4. What then? Shall this evangelical principle of action, be less powerful than the legal? Shall we be less obedient to God from filial love, than we were from servile fear?

’Tis well, if this is not a common case: if this practical Antinomianism, this unobserved way of making void the law thro’ faith, has not infected thousands of believers.

*Has it not infected you? Examine yourself honestly and closely. Do you not do now, what you durst not have done when you was under the law, or (as we commonly call it) under conviction? For instance. You durst not then indulge yourself in food. You took just what was needful, and that of the cheapest kind. Do you not allow yourself more latitude now? Do you not indulge yourself a little more than you did? O beware, lest you sin, because you are not under the law, but under grace!

5. *When you was under conviction, you durst not indulge the lust of the eye in any degree. You would not do any thing, great or small, merely to gratify your curiosity. You regarded only cleanliness and necessity, or at most very moderate convenience, either in furniture or apparel; superfluity and finery of whatever kind, as well as fashionable elegance, were both a terror and an abomination to you.

*Are they so still? Is your conscience as tender now in these things, as it was then? Do you still follow the same rule both in furniture and apparel, trampling all finery, all superfluity, every thing useless, every thing merely ornamental; however fashionable, under foot? Rather, have you not resumed what you had once laid aside, and what you could not then use without wounding your conscience? And have you not learned to say, “O, I am not so scrupulous now.” I would to God you were! Then you would not sin thus, because you are not under the law, but under grace.

6. *You was once scrupulous too of commending any to their face, and still more, of suffering any to commend you. It was a stab to your heart: you could not bear it: you sought the honour that cometh of God only. You could not endure such conversation: nor any conversation which was not good, to the use of edifying. All idle talk, all trifling discourse you abhorred: you hated as well as feared it, being deeply sensible of the value of time, of every precious, fleeting moment. In like manner, you dreaded and abhorred idle expence; valuing your money only less than your time, and trembling lest you should be found an unfaithful steward even of the mammon of unrighteousness.

Do you now look upon praise as deadly poison, which you can neither give nor receive but at the peril of your soul? Do you still dread and abhor all conversation, which does not tend to the use of edifying; and labour to improve every moment, that it may not pass without leaving you better than it found you? Are not you less careful as to the expence both of money and time? Cannot you now lay out either, as you could not have done once? Alas! How has that which should have been for your health, proved to you an occasion of falling? How have you sinned, because you was not under the law, but under grace!

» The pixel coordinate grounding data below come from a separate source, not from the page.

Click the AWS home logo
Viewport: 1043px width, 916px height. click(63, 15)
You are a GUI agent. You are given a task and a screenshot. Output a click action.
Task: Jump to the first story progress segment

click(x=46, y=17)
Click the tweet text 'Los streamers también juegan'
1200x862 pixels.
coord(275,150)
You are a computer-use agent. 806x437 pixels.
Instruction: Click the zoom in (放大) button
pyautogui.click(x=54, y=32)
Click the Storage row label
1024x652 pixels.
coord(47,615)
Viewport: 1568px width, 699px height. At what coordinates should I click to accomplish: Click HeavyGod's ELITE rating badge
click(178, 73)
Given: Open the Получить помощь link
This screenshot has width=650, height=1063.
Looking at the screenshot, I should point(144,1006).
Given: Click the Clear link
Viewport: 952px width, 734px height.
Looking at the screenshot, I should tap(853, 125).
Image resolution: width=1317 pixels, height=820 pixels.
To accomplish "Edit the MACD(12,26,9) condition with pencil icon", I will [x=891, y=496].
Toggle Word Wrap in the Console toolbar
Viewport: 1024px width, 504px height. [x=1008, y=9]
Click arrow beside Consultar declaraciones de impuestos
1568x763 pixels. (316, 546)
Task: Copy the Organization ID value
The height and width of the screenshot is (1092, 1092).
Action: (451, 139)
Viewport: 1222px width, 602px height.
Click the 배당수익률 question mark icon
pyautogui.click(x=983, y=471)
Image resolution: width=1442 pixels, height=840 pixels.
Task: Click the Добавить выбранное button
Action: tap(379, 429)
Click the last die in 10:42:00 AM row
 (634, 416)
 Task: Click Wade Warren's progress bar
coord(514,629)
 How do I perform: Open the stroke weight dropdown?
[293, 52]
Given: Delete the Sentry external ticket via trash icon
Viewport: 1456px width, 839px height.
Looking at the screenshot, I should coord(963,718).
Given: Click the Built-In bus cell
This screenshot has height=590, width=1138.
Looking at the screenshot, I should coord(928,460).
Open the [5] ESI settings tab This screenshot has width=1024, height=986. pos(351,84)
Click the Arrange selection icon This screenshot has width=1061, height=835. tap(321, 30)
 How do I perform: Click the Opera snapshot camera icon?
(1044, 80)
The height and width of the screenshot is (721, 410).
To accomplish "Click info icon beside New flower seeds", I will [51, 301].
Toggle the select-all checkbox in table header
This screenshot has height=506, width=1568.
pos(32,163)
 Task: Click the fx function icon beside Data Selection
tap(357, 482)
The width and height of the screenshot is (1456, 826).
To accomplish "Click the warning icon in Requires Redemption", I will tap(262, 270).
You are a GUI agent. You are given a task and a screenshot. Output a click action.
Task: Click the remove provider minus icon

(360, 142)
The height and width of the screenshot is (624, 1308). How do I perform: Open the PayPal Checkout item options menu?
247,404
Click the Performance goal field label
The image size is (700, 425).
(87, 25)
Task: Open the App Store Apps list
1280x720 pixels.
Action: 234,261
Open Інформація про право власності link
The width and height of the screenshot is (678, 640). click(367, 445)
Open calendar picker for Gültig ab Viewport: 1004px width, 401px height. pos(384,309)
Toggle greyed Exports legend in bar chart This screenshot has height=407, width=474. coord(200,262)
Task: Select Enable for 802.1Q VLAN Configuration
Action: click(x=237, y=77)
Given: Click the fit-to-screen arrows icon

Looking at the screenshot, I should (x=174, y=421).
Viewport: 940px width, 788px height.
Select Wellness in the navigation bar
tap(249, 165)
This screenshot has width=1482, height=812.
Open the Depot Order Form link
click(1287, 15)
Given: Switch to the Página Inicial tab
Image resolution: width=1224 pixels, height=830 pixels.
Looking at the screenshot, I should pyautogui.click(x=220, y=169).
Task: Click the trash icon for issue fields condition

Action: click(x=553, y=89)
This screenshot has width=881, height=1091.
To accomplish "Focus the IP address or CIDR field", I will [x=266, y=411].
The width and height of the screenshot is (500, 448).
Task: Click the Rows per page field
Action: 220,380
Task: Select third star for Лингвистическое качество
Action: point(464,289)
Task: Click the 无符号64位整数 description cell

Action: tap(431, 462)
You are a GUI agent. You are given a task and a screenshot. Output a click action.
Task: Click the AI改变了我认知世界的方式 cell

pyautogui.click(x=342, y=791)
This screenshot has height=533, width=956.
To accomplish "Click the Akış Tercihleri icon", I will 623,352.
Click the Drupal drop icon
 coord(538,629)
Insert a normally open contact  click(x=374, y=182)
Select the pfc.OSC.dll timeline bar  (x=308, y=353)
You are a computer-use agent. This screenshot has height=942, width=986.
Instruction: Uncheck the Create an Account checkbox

7. *God forbid you should any longer continue thus to turn the grace of God into lasciviousness! O remember, how clear and strong a conviction you once had, concerning all these things. And at the same time you was fully satisfied, from whom that conviction came. The world told you, you was in a delusion: but you knew, It was the voice of God. In these things you was not too scrupulous then; but you are not now scrupulous enough. God kept you longer in that painful school, that you might learn those great lessons the more perfectly. And have you forgot them already? O recollect them, before it is too late. Have you suffered so many things in vain? I trust, it is not yet in vain. Now use the conviction without the pain: practise the lesson without the rod. Let not the mercy of God weigh less with you now, than his fiery indignation did before. Is love a less powerful motive than fear? If not, let it be an invariable rule “I will do nothing now I am under grace, which I durst not have done when under the law.”

8. *I cannot conclude this head, without exhorting you to examine yourself likewise touching sins of omission. Are you as clear of these, now you are under grace, as you was when under the law? How diligent was you then in hearing the word of God? Did you neglect any opportunity? Did you not attend thereon day and night? Would a small hindrance have kept you away? A little business? A visitant? A slight indisposition? A soft bed? A dark or cold morning?—Did you not then fast often? Or use abstinence to the uttermost of your power? Was not you much in prayer, (cold and heavy as you was) while you was hanging over the mouth of hell? Did you not speak and not spare, even for an unknown God? Did you not boldly plead his cause? Reprove sinners? And avow the truth, before an adulterous generation?—And are you now a believer in Christ? Have you the faith that overcometh the world? What! and are less zealous for your Master now, than you was when you knew him not? Less diligent in fasting, in prayer, in hearing his word, in calling sinners to God? O repent. See and feel your grievous loss! Remember from whence you are fallen! Bewail your unfaithfulness! Now be zealous and do the first works; lest if you continue to make void the law through faith, God cut you off, and appoint you your portion with the unbelievers!